== Source records ==

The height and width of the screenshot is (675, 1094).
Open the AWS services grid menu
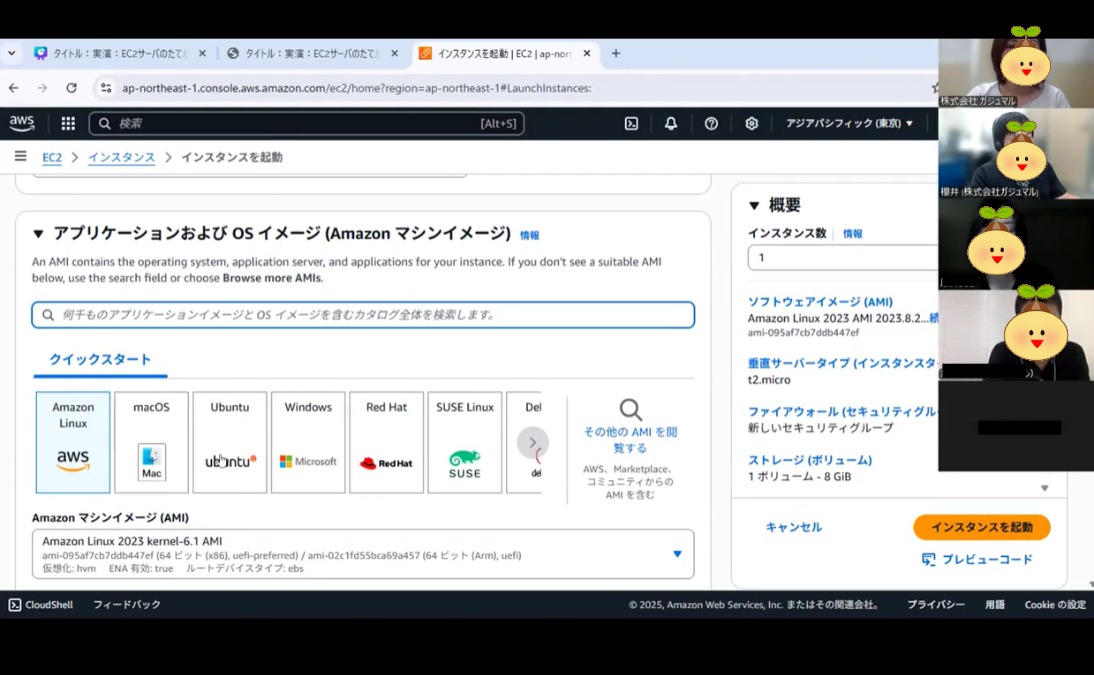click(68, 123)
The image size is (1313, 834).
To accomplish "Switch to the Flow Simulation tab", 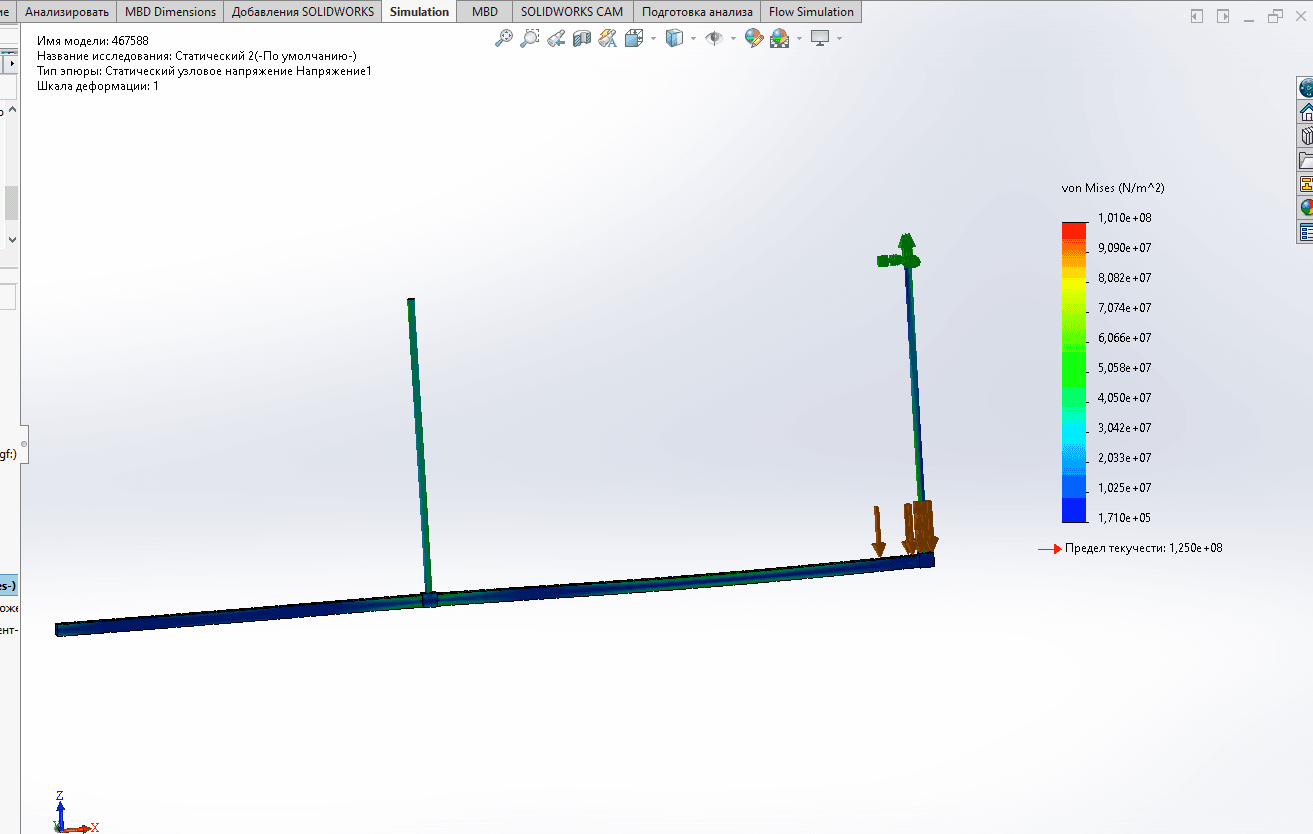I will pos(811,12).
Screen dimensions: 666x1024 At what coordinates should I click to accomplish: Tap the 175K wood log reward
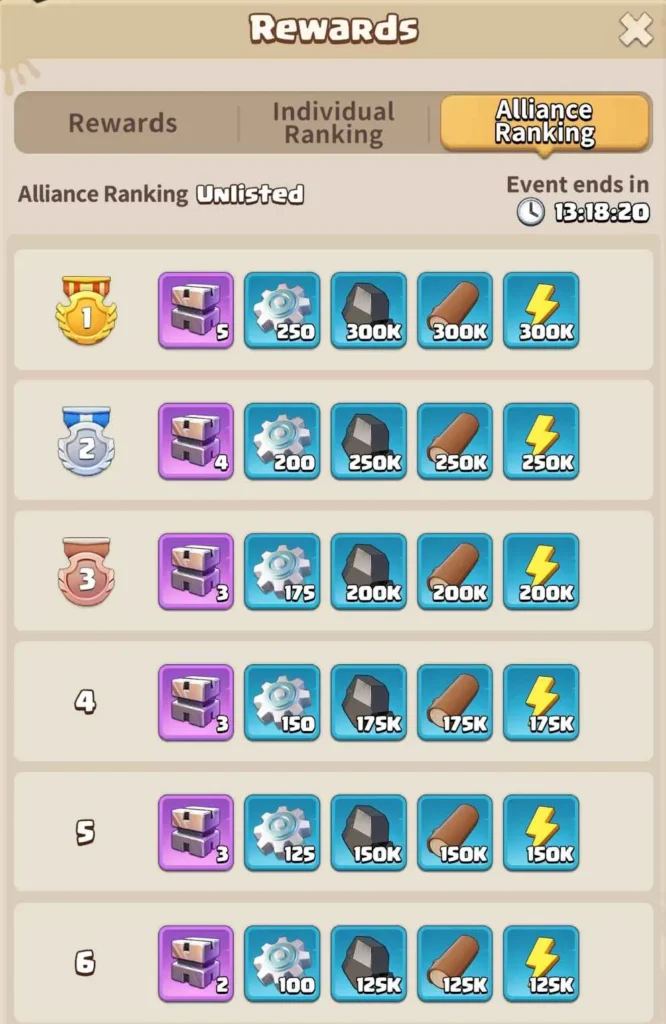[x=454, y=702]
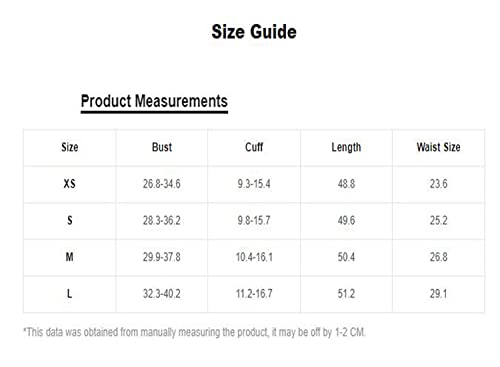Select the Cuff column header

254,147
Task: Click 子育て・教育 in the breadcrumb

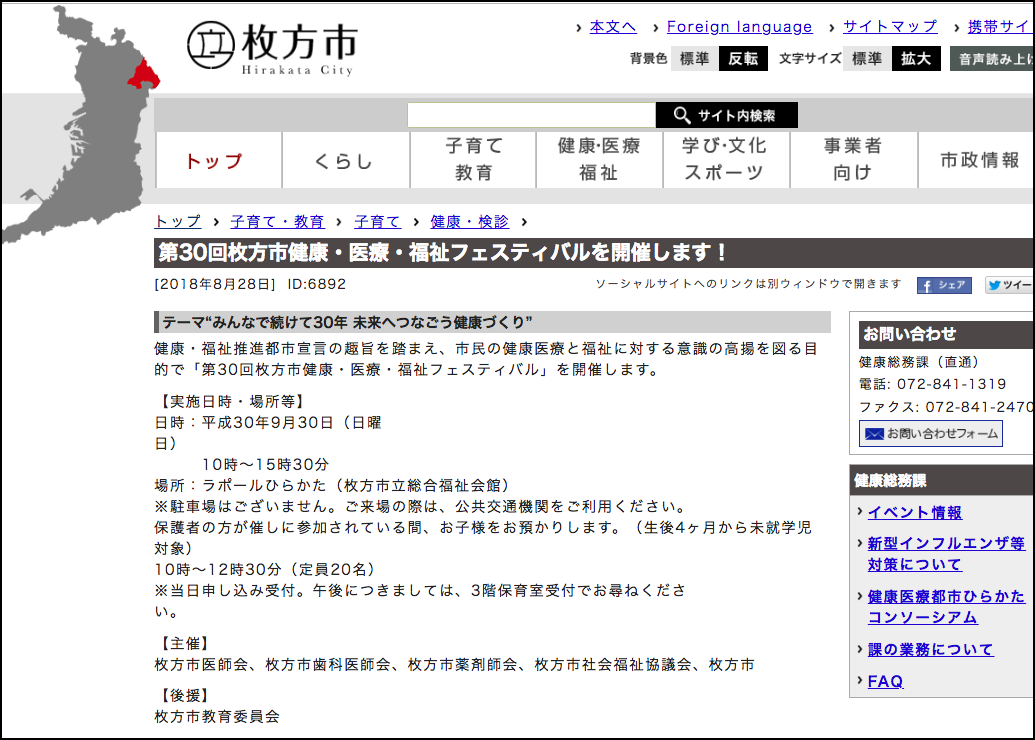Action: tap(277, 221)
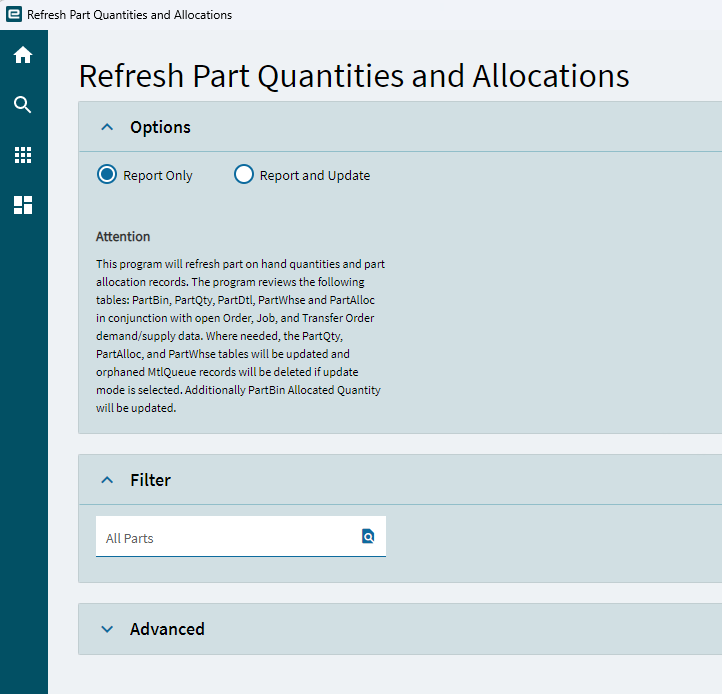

== About this task ==
What is needed is an exact copy of the lines from the one with "Screen dimensions: 666x1024" through the end of the data above, both included, minus any pictures.

== Result for this task ==
Screen dimensions: 666x1024 At what coordinates should I click to accomplish: Tap the 175K wood log reward
[x=454, y=702]
Select the Cuff column header

254,147
Task: Click 子育て・教育 in the breadcrumb

Action: tap(277, 221)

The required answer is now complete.